- EXERCISE GOAL
The exercise calls for every entry that follows to be repeated exactly.

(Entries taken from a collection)
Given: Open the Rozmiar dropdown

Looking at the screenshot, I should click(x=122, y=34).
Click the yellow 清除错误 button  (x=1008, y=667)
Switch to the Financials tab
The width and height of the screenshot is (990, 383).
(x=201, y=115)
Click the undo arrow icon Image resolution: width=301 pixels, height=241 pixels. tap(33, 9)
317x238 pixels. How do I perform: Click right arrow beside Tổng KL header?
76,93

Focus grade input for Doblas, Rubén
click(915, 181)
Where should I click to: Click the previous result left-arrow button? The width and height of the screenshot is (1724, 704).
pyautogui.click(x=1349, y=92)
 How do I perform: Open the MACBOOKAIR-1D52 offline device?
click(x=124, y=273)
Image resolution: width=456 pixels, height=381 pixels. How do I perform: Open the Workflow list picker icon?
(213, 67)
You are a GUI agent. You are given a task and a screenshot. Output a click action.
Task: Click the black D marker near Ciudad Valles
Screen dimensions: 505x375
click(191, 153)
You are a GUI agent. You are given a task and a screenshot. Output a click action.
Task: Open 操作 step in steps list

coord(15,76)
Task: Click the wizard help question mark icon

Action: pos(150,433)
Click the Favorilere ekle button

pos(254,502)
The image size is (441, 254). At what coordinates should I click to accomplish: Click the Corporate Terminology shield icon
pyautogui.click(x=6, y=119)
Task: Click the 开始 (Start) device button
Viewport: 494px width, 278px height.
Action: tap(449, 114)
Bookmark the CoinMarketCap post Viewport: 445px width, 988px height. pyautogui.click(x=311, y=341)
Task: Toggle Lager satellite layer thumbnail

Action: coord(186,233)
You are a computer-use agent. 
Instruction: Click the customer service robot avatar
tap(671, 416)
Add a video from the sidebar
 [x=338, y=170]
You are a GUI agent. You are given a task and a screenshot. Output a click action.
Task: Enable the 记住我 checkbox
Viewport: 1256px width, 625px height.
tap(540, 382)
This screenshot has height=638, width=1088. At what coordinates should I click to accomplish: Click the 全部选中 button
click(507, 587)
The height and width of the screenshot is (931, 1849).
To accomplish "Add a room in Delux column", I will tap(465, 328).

- EXERCISE ANSWER
Given: Open the Rozmiar dropdown

Looking at the screenshot, I should click(x=122, y=34).
Click the yellow 清除错误 button  (x=1008, y=667)
Switch to the Financials tab
The width and height of the screenshot is (990, 383).
(x=201, y=115)
Click the undo arrow icon Image resolution: width=301 pixels, height=241 pixels. tap(33, 9)
317x238 pixels. How do I perform: Click right arrow beside Tổng KL header?
76,93

Focus grade input for Doblas, Rubén
click(915, 181)
Where should I click to: Click the previous result left-arrow button? The width and height of the screenshot is (1724, 704).
pyautogui.click(x=1349, y=92)
 How do I perform: Open the MACBOOKAIR-1D52 offline device?
click(x=124, y=273)
Image resolution: width=456 pixels, height=381 pixels. How do I perform: Open the Workflow list picker icon?
(213, 67)
You are a GUI agent. You are given a task and a screenshot. Output a click action.
Task: Click the black D marker near Ciudad Valles
Screen dimensions: 505x375
click(191, 153)
You are a GUI agent. You are given a task and a screenshot. Output a click action.
Task: Open 操作 step in steps list

coord(15,76)
Task: Click the wizard help question mark icon

Action: pos(150,433)
Click the Favorilere ekle button

pos(254,502)
The image size is (441, 254). At what coordinates should I click to accomplish: Click the Corporate Terminology shield icon
pyautogui.click(x=6, y=119)
Task: Click the 开始 (Start) device button
Viewport: 494px width, 278px height.
Action: tap(449, 114)
Bookmark the CoinMarketCap post Viewport: 445px width, 988px height. pyautogui.click(x=311, y=341)
Task: Toggle Lager satellite layer thumbnail

Action: coord(186,233)
You are a computer-use agent. 
Instruction: Click the customer service robot avatar
tap(671, 416)
Add a video from the sidebar
 [x=338, y=170]
You are a GUI agent. You are given a task and a screenshot. Output a click action.
Task: Enable the 记住我 checkbox
Viewport: 1256px width, 625px height.
tap(540, 382)
This screenshot has height=638, width=1088. At what coordinates should I click to accomplish: Click the 全部选中 button
click(507, 587)
The height and width of the screenshot is (931, 1849).
To accomplish "Add a room in Delux column", I will tap(465, 328).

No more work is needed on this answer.